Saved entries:
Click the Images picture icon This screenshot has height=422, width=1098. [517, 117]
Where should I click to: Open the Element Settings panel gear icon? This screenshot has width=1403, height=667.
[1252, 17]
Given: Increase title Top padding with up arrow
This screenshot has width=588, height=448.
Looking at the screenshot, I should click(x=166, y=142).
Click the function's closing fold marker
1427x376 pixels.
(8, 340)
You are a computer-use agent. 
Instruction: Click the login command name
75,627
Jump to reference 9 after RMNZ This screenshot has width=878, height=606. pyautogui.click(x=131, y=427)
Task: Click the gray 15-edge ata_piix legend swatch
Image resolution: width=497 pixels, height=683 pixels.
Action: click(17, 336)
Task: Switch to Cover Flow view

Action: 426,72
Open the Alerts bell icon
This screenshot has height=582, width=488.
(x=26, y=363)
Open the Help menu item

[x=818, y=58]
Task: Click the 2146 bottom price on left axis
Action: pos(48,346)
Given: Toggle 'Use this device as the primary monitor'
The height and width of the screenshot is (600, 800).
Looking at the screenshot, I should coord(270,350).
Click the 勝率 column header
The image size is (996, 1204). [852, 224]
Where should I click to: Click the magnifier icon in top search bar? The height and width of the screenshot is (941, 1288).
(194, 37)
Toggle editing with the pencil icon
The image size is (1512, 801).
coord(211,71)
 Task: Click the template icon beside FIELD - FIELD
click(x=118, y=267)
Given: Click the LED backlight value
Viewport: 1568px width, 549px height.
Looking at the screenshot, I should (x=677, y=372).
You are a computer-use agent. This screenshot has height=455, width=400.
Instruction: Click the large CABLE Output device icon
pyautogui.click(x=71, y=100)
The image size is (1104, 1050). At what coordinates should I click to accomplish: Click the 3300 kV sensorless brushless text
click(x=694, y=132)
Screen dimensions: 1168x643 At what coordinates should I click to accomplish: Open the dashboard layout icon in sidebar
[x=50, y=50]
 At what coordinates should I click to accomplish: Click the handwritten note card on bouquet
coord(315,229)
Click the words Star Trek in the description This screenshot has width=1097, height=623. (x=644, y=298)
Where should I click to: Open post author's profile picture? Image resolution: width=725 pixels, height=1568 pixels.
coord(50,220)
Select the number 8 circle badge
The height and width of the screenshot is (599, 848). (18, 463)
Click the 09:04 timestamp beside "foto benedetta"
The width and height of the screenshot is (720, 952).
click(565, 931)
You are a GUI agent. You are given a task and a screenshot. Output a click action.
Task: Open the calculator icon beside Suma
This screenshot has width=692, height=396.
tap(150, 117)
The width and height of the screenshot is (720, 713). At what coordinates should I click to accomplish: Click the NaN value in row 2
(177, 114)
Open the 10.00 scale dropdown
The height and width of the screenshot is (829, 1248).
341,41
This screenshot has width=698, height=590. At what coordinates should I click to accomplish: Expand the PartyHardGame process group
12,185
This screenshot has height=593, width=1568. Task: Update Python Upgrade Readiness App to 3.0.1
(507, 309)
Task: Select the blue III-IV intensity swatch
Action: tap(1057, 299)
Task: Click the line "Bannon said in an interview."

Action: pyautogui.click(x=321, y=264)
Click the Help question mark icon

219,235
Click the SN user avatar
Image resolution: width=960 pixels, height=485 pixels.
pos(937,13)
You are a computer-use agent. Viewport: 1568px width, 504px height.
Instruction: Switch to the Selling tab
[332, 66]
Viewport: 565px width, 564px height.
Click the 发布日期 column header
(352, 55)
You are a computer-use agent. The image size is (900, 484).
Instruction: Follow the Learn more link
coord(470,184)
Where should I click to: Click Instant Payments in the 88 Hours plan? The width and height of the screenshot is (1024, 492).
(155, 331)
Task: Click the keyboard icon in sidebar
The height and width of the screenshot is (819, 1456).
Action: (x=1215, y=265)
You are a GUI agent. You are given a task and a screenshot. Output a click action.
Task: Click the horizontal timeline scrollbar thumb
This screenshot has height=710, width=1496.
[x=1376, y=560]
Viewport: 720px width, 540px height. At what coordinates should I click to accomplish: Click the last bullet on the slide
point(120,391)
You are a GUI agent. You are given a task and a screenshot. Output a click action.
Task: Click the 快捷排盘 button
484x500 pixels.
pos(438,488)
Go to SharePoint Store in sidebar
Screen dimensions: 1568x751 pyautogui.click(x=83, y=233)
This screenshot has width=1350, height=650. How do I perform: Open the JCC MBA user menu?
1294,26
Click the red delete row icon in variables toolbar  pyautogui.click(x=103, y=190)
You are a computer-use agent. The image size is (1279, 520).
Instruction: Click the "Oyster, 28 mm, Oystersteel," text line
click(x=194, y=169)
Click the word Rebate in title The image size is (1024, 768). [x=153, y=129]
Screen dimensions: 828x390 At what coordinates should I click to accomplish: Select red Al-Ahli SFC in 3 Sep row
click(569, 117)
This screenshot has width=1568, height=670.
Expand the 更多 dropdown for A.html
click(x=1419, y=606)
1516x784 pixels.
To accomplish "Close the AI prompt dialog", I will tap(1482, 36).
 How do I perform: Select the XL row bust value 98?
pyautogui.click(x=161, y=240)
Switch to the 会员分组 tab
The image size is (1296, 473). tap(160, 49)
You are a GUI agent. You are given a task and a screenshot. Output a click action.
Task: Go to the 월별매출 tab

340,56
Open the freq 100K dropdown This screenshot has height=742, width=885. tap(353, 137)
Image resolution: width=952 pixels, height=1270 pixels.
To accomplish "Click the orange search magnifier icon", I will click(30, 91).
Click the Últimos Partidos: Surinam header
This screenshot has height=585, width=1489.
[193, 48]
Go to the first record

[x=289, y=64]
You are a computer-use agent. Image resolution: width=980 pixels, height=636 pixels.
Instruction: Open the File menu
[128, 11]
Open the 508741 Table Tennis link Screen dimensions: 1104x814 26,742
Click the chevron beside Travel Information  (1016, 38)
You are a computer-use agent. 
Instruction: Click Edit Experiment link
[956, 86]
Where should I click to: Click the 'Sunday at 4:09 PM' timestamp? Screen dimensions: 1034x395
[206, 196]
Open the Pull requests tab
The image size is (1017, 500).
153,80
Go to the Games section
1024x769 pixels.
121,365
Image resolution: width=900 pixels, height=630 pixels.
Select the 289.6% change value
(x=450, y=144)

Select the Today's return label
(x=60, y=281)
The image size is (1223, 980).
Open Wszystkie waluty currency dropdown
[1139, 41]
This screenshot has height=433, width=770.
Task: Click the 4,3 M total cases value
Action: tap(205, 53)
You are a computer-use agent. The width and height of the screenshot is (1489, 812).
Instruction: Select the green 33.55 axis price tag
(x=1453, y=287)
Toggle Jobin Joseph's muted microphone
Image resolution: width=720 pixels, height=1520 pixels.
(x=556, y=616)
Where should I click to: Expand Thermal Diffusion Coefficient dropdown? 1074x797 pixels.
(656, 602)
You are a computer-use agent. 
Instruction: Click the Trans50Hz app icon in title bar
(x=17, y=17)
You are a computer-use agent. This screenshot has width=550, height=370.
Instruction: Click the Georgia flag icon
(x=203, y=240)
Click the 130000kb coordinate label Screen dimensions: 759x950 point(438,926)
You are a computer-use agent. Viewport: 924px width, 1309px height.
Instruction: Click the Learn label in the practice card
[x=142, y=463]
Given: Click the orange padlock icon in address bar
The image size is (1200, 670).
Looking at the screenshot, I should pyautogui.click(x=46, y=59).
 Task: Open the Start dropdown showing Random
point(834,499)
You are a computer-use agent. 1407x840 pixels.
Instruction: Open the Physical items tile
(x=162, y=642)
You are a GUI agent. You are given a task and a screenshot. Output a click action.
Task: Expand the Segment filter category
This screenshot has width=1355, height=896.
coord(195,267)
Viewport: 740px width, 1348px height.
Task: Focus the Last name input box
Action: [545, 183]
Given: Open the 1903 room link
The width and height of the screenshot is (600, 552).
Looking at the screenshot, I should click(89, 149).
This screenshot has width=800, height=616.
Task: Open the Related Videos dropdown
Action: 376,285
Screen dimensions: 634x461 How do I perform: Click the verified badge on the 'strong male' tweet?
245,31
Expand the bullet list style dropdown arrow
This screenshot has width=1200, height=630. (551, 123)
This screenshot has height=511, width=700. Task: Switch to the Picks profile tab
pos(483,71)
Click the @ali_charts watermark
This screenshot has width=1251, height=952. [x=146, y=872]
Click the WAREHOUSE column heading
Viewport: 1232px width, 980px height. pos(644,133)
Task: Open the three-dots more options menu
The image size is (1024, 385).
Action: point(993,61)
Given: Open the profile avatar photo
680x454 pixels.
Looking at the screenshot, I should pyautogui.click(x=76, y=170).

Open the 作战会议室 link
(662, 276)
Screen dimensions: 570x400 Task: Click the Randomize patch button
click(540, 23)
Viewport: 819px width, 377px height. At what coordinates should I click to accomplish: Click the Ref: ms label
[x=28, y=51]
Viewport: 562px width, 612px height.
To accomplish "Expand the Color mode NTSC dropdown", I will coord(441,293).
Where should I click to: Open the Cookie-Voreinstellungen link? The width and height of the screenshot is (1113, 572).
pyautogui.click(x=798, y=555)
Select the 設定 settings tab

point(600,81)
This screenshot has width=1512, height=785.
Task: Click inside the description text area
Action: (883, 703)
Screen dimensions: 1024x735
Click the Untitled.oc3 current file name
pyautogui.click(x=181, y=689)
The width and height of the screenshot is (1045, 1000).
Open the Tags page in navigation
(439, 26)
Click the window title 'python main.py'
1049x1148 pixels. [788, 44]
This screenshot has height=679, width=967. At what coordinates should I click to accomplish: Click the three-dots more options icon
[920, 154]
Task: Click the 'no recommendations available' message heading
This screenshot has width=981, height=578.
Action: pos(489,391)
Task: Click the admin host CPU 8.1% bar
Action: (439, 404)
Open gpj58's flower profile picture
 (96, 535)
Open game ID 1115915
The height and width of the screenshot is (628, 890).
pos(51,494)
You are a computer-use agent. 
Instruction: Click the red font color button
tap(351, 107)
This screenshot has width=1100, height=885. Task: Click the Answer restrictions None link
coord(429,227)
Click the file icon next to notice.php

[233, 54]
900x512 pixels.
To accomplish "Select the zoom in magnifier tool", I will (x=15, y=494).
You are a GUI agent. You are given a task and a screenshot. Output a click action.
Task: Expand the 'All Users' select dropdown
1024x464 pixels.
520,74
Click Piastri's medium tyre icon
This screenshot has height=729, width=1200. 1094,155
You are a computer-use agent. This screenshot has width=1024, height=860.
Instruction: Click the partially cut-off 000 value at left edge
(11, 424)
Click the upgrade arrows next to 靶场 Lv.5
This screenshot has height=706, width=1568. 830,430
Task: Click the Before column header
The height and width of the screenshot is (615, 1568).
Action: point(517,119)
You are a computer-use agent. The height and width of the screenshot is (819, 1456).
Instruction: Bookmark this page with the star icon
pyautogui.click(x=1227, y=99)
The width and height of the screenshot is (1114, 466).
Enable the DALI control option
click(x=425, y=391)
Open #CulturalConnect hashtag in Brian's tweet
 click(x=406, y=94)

> Exercise
Give the exact lines, and only those, from the line containing "Instruction: Click the login command name" through the line containing "Task: Open the calculator icon beside Suma" in the entries above.

> Answer
Instruction: Click the login command name
75,627
Jump to reference 9 after RMNZ This screenshot has width=878, height=606. pyautogui.click(x=131, y=427)
Task: Click the gray 15-edge ata_piix legend swatch
Image resolution: width=497 pixels, height=683 pixels.
Action: click(17, 336)
Task: Switch to Cover Flow view

Action: 426,72
Open the Alerts bell icon
This screenshot has height=582, width=488.
(x=26, y=363)
Open the Help menu item

[x=818, y=58]
Task: Click the 2146 bottom price on left axis
Action: pos(48,346)
Given: Toggle 'Use this device as the primary monitor'
The height and width of the screenshot is (600, 800).
Looking at the screenshot, I should coord(270,350).
Click the 勝率 column header
The image size is (996, 1204). [852, 224]
Where should I click to: Click the magnifier icon in top search bar? The height and width of the screenshot is (941, 1288).
(194, 37)
Toggle editing with the pencil icon
The image size is (1512, 801).
coord(211,71)
 Task: Click the template icon beside FIELD - FIELD
click(x=118, y=267)
Given: Click the LED backlight value
Viewport: 1568px width, 549px height.
Looking at the screenshot, I should (x=677, y=372).
You are a computer-use agent. This screenshot has height=455, width=400.
Instruction: Click the large CABLE Output device icon
pyautogui.click(x=71, y=100)
The image size is (1104, 1050). At what coordinates should I click to accomplish: Click the 3300 kV sensorless brushless text
click(x=694, y=132)
Screen dimensions: 1168x643 At what coordinates should I click to accomplish: Open the dashboard layout icon in sidebar
[x=50, y=50]
 At what coordinates should I click to accomplish: Click the handwritten note card on bouquet
coord(315,229)
Click the words Star Trek in the description This screenshot has width=1097, height=623. (x=644, y=298)
Where should I click to: Open post author's profile picture? Image resolution: width=725 pixels, height=1568 pixels.
coord(50,220)
Select the number 8 circle badge
The height and width of the screenshot is (599, 848). (18, 463)
Click the 09:04 timestamp beside "foto benedetta"
The width and height of the screenshot is (720, 952).
click(565, 931)
You are a GUI agent. You are given a task and a screenshot. Output a click action.
Task: Open the calculator icon beside Suma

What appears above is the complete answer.